(Task instructions):
Somewhere below is a line with "4 under Segeln" and, later, a line with "You are a computer-use agent. 649x406 pixels."; repeat those two lines and all the lines between them, exactly as they are.

(Data for the task):
----------------

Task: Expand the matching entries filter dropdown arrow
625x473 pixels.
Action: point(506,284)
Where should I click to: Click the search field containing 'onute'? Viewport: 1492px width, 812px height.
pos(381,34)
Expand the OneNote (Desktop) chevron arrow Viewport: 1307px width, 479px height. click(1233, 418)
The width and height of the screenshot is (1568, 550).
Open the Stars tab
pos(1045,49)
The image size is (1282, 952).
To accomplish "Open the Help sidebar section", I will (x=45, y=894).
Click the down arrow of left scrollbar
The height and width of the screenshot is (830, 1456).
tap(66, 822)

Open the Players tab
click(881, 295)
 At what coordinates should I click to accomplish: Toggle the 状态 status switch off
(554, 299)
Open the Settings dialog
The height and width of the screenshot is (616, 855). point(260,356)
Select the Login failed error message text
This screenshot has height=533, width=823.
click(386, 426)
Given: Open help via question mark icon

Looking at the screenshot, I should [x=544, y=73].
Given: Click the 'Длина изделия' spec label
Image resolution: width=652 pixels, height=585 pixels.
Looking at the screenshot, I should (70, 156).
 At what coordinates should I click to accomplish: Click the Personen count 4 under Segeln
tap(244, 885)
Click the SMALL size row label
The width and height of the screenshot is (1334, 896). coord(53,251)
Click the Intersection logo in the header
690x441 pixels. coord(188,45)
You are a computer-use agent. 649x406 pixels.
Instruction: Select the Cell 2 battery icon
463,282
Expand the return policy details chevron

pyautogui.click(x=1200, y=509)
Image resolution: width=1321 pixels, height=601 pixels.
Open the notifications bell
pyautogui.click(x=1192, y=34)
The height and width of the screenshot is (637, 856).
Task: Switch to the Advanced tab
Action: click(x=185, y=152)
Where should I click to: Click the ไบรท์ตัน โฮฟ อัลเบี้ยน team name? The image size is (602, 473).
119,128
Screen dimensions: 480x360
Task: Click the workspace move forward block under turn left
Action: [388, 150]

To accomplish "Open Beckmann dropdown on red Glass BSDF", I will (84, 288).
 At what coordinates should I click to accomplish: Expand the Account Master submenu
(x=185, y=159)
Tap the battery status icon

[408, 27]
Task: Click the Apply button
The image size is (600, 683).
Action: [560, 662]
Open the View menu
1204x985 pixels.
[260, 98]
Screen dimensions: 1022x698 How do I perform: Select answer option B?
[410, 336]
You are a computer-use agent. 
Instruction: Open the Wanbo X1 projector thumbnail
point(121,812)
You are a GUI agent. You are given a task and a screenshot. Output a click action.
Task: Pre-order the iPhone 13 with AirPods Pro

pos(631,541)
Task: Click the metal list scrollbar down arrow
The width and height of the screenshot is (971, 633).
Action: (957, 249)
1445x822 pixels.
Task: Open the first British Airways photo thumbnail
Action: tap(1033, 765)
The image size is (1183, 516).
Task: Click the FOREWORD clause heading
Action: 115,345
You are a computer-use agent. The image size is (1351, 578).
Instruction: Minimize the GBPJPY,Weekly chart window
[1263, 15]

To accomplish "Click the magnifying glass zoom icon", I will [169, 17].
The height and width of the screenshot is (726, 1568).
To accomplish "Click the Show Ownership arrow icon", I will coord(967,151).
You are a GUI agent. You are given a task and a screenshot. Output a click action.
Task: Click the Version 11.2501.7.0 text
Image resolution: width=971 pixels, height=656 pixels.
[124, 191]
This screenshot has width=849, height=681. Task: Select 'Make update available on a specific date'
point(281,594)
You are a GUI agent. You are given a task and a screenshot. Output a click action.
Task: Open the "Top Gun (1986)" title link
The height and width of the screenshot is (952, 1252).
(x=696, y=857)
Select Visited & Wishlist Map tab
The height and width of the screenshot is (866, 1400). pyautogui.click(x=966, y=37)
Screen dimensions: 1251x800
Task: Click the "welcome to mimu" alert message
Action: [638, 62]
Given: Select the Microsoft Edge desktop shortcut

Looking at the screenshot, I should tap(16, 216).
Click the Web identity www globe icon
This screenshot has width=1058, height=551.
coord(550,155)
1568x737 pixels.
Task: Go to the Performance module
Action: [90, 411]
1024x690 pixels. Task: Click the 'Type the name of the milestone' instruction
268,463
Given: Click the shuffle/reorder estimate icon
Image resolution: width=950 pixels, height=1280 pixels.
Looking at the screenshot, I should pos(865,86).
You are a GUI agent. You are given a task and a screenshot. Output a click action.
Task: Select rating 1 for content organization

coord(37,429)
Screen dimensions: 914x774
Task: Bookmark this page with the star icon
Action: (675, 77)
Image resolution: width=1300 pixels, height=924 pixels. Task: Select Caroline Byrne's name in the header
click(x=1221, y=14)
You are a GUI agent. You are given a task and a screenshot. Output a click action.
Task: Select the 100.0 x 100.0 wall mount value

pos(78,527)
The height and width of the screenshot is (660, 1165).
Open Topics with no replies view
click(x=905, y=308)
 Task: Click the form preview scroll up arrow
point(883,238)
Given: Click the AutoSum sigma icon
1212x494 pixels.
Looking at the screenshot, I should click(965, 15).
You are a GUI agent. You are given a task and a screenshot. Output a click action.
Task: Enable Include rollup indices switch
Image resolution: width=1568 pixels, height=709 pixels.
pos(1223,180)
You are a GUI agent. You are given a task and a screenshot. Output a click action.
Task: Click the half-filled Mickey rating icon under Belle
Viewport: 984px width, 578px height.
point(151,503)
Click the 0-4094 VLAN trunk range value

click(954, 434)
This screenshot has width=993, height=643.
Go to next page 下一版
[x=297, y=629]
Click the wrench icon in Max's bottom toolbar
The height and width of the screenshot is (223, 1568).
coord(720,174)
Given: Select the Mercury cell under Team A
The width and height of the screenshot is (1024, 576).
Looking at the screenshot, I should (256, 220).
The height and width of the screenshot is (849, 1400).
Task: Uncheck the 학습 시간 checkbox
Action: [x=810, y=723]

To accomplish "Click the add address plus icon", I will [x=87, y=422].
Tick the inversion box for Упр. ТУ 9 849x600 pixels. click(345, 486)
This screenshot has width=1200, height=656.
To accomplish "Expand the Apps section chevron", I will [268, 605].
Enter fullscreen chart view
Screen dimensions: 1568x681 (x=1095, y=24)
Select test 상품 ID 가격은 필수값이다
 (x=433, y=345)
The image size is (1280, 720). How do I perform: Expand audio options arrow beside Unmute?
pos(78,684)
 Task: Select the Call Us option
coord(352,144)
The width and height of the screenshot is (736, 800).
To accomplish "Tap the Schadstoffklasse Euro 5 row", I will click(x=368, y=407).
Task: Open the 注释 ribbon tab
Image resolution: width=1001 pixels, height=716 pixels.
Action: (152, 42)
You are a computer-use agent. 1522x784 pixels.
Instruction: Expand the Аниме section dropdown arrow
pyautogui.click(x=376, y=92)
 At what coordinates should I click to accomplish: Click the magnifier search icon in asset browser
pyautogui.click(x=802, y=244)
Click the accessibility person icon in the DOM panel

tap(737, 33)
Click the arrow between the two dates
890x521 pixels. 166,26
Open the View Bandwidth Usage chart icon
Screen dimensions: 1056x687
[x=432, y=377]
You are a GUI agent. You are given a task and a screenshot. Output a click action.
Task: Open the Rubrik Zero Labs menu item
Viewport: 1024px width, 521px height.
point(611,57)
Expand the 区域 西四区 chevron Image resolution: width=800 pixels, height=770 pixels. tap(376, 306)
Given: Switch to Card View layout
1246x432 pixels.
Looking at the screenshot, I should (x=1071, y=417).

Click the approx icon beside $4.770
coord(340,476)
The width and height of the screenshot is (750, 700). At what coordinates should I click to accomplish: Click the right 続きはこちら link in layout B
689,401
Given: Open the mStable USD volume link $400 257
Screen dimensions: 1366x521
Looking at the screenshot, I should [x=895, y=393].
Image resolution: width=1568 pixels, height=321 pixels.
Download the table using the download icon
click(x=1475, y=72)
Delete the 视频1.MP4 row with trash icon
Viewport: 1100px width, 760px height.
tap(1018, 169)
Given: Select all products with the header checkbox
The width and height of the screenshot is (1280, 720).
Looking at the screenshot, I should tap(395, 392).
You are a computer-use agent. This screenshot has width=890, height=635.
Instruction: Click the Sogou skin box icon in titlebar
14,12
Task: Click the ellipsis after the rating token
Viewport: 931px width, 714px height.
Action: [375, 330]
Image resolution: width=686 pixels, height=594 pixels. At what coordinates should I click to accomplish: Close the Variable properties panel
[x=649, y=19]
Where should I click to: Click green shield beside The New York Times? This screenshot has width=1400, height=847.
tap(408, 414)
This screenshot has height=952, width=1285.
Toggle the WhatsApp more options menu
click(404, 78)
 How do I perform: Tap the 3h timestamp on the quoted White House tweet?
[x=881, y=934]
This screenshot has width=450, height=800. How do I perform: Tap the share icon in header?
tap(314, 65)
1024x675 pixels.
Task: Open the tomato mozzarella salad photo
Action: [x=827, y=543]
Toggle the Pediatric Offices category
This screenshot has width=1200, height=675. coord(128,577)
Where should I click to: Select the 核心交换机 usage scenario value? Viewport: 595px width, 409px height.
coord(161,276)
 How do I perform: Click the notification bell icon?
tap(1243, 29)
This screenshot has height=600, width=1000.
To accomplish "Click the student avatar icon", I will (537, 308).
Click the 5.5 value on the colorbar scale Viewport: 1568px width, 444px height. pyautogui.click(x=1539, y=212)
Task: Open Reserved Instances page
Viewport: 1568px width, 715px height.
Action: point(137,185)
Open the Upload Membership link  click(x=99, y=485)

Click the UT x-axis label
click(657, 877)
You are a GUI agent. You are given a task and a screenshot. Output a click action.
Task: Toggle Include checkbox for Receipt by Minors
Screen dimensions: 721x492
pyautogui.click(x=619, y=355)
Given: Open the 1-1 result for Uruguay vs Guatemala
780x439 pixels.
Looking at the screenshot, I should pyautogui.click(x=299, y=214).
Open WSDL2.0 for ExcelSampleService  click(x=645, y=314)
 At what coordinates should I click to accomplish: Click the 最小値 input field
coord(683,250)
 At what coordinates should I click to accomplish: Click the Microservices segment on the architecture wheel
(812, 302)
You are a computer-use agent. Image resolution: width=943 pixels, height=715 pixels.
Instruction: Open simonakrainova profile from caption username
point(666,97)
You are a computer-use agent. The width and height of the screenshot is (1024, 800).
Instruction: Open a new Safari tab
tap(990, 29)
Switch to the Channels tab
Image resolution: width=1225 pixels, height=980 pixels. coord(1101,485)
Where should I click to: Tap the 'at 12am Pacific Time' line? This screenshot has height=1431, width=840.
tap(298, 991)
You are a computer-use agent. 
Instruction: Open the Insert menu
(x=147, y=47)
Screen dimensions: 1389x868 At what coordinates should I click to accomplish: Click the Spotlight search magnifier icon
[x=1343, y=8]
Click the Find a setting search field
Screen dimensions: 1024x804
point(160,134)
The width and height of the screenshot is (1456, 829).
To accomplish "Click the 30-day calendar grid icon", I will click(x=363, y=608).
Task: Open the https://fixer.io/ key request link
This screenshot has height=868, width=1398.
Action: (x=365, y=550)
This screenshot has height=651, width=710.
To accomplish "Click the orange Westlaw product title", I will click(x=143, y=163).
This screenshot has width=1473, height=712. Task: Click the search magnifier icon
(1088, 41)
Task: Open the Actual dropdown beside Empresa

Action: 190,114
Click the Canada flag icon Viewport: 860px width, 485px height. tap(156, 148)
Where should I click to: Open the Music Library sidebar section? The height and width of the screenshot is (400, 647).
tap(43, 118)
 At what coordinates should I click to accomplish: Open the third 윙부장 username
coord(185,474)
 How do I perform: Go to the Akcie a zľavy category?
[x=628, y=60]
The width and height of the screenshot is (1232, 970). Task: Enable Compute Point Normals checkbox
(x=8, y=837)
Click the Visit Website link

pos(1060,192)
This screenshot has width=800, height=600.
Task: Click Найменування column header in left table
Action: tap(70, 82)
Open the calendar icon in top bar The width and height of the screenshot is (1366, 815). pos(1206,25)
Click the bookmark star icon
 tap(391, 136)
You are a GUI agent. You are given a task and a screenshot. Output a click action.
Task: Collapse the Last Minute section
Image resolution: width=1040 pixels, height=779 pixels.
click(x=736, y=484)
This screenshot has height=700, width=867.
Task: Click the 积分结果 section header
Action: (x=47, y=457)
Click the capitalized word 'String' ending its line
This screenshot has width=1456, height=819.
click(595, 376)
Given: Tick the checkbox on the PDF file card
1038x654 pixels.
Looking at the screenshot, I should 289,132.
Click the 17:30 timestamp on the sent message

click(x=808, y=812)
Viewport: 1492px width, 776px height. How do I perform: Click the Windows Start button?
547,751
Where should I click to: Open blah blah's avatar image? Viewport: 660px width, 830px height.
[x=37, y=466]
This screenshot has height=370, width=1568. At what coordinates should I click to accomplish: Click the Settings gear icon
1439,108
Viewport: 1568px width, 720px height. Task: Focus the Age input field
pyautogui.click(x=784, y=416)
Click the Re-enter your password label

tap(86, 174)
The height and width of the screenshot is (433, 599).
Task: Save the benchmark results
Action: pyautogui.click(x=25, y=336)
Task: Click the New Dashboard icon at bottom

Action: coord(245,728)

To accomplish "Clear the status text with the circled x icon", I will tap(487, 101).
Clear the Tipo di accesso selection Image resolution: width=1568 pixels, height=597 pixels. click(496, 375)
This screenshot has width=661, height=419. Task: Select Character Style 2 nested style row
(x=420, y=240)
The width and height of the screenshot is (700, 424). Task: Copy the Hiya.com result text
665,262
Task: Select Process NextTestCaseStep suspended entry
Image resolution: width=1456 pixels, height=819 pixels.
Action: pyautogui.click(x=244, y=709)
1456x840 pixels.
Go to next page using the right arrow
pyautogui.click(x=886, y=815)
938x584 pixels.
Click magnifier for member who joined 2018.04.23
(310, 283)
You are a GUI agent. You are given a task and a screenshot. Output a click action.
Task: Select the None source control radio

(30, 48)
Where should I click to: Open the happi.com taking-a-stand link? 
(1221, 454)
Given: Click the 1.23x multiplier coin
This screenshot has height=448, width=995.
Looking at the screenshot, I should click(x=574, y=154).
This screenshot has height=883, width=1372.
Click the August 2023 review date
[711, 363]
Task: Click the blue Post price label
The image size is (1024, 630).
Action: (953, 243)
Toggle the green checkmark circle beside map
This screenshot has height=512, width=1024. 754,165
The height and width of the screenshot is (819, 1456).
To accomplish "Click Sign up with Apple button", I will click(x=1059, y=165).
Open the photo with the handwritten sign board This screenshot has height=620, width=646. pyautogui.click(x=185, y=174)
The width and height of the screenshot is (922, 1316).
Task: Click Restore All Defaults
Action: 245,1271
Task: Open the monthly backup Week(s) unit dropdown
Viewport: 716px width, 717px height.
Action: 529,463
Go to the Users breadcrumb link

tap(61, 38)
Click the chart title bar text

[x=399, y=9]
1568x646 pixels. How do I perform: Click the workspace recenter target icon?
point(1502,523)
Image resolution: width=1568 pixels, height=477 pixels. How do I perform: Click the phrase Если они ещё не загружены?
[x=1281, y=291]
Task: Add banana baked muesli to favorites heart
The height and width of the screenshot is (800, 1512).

----------------

(Written reply):
 At what coordinates should I click to accomplish: Click the Personen count 4 under Segeln
tap(244, 885)
Click the SMALL size row label
The width and height of the screenshot is (1334, 896). coord(53,251)
Click the Intersection logo in the header
690x441 pixels. coord(188,45)
You are a computer-use agent. 649x406 pixels.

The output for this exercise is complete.